**Vorgegebener Text**.
/---

Zählpixel
Die VG-Wort hat ein eigenartiges System entworfen, um Bloggern ihre Arbeit zu vergüten. Es funktioniert im wesentlichen so: Man schreibt ein Blog, dessen Artikel länger als 1.800 Zeichen umfasst. Diese Artikel müssen (je nach Abrechnungsjahr) öfter als 1.500 Mal gelesen werden. Den Nachweis dazu führt ein stichprobenartiges Prüfsystem und der Blogger selbst. Dann meldet man sich bei der VG-Wort an, hinterlegt seine Daten, die Seiteninformationen und bezieht eine Liste mit sogenannten Zählpixeln. Man muss darauf achten, dass alle gesetzlichen Voraussetzungen erfüllt sind wie Impressumspflicht und - ganz wichtig - der Hinweis auf die Verwendung von Cookies (denn die Zählpixel nutzen diese Technologie). Dann klingelt schon die Kasse.
So weit so kurz und ungenau. Das gesamte Verfahren erklärt die VG-Wort unter dem Stichwort T.O.M am besten selbst. Man kann sich das Verfahren auch hundertfach von Bloggern erklären lassen ... in Artikeln, die jeweils etwas mehr als 1.800 Zeichen haben ... und ein Zählpixel. Gut, gut. Was ist ein Zählpixel? Nun, man kann sich das in etwa so vorstellen wie ein winziges Bild mit eindeutigem Namen, das aus nur einem Pixel besteht und auf einem speziellen Server hinterlegt ist. Jedesmal, wenn dieses Pixel aufgerufen wird, weil die Seite aufgerufen wurde, dann zählt der spezielle Server einen Zugriff. So merkt der Server, welcher Blogger gerade gelesen wird. Das Pixel selbst sieht der Leser nicht. Es ist noch besser als ein Wasserzeichen als unsichtbar markiert.

\---

(Einträge aus einem Zeige-Datensatz)
/---

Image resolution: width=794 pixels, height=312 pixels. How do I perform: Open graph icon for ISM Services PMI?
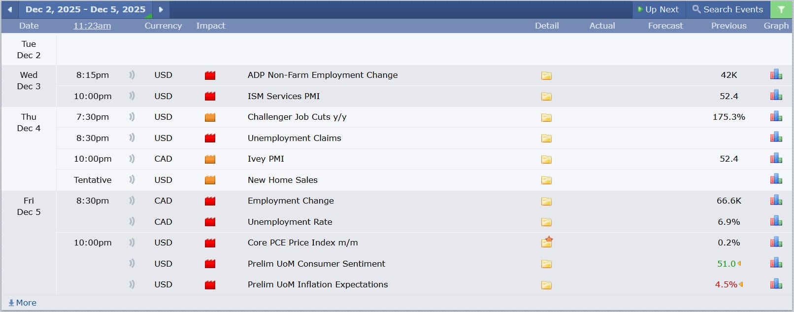[776, 95]
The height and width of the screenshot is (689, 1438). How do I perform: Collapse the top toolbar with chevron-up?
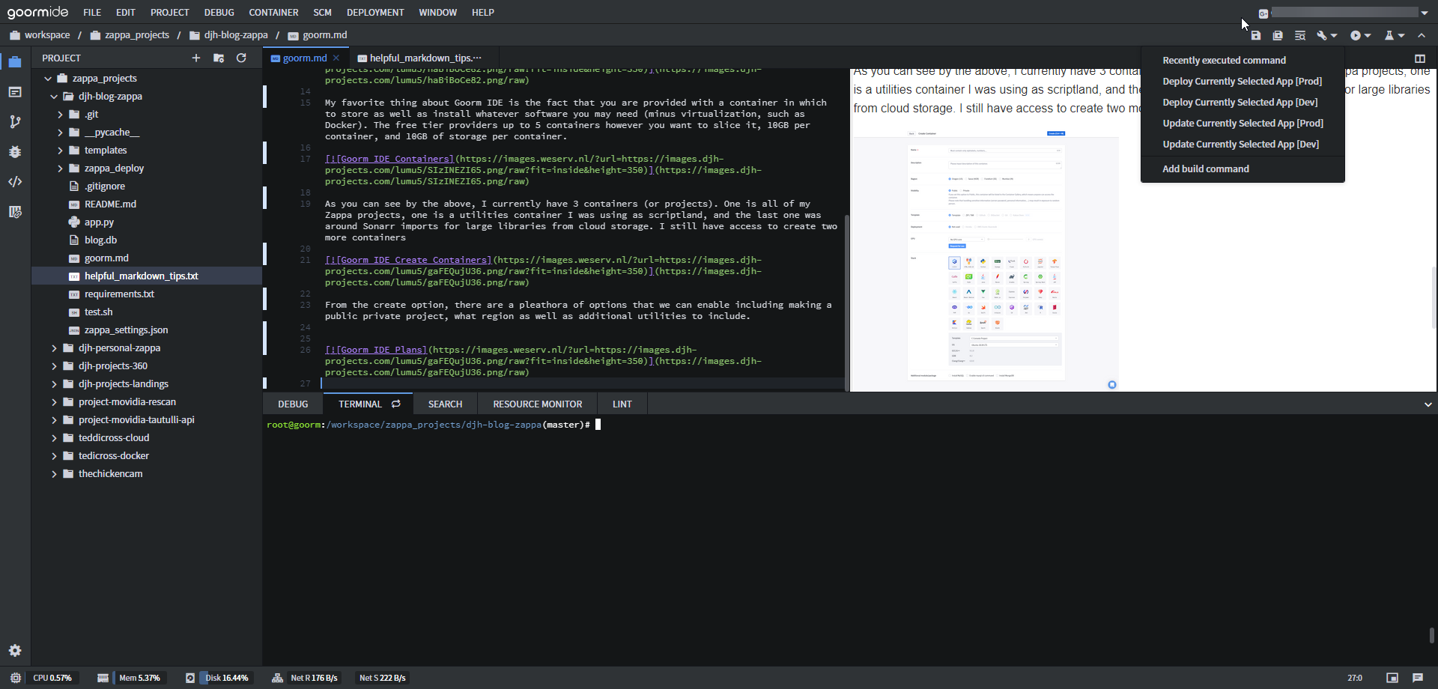pos(1422,35)
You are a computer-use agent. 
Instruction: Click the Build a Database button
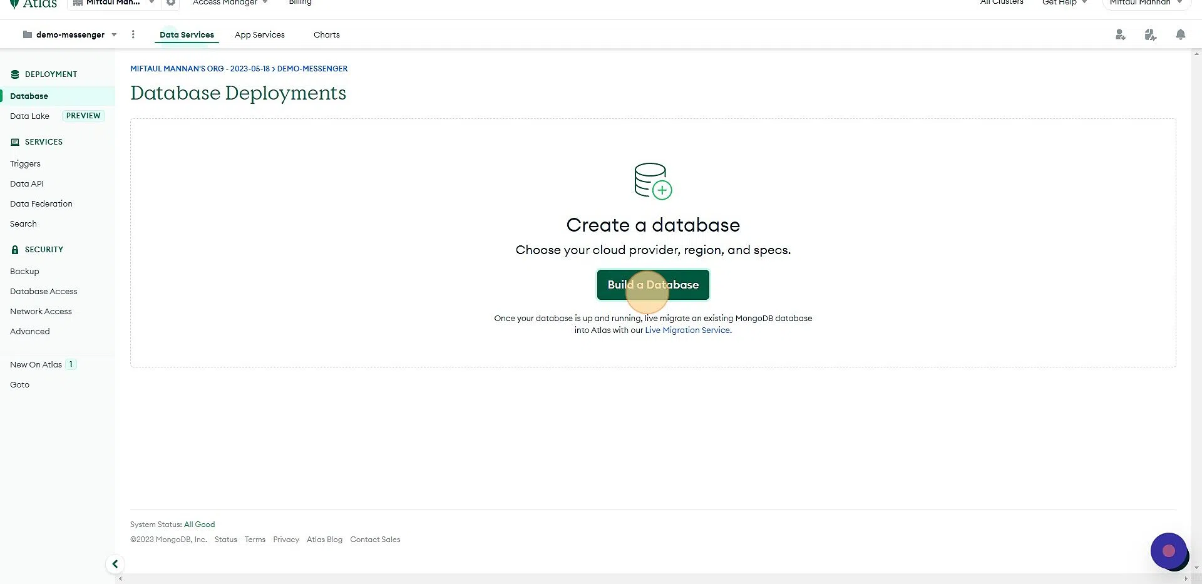click(x=653, y=285)
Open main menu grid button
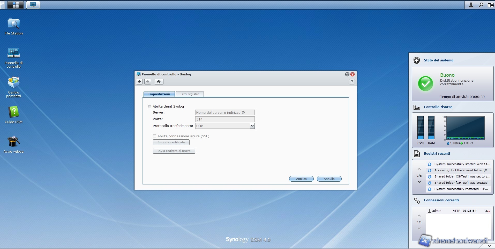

\---

**Gestellte Aufgabe**. Schreiben Sie aus dem Text über Zählpixel die Stelle ab, die mit „So weit so kurz“ beginnt und bis einschließlich „als unsichtbar markiert.“ reicht. Die Einträge werden hier nicht gebraucht.

**Ergebnis**.
So weit so kurz und ungenau. Das gesamte Verfahren erklärt die VG-Wort unter dem Stichwort T.O.M am besten selbst. Man kann sich das Verfahren auch hundertfach von Bloggern erklären lassen ... in Artikeln, die jeweils etwas mehr als 1.800 Zeichen haben ... und ein Zählpixel. Gut, gut. Was ist ein Zählpixel? Nun, man kann sich das in etwa so vorstellen wie ein winziges Bild mit eindeutigem Namen, das aus nur einem Pixel besteht und auf einem speziellen Server hinterlegt ist. Jedesmal, wenn dieses Pixel aufgerufen wird, weil die Seite aufgerufen wurde, dann zählt der spezielle Server einen Zugriff. So merkt der Server, welcher Blogger gerade gelesen wird. Das Pixel selbst sieht der Leser nicht. Es ist noch besser als ein Wasserzeichen als unsichtbar markiert.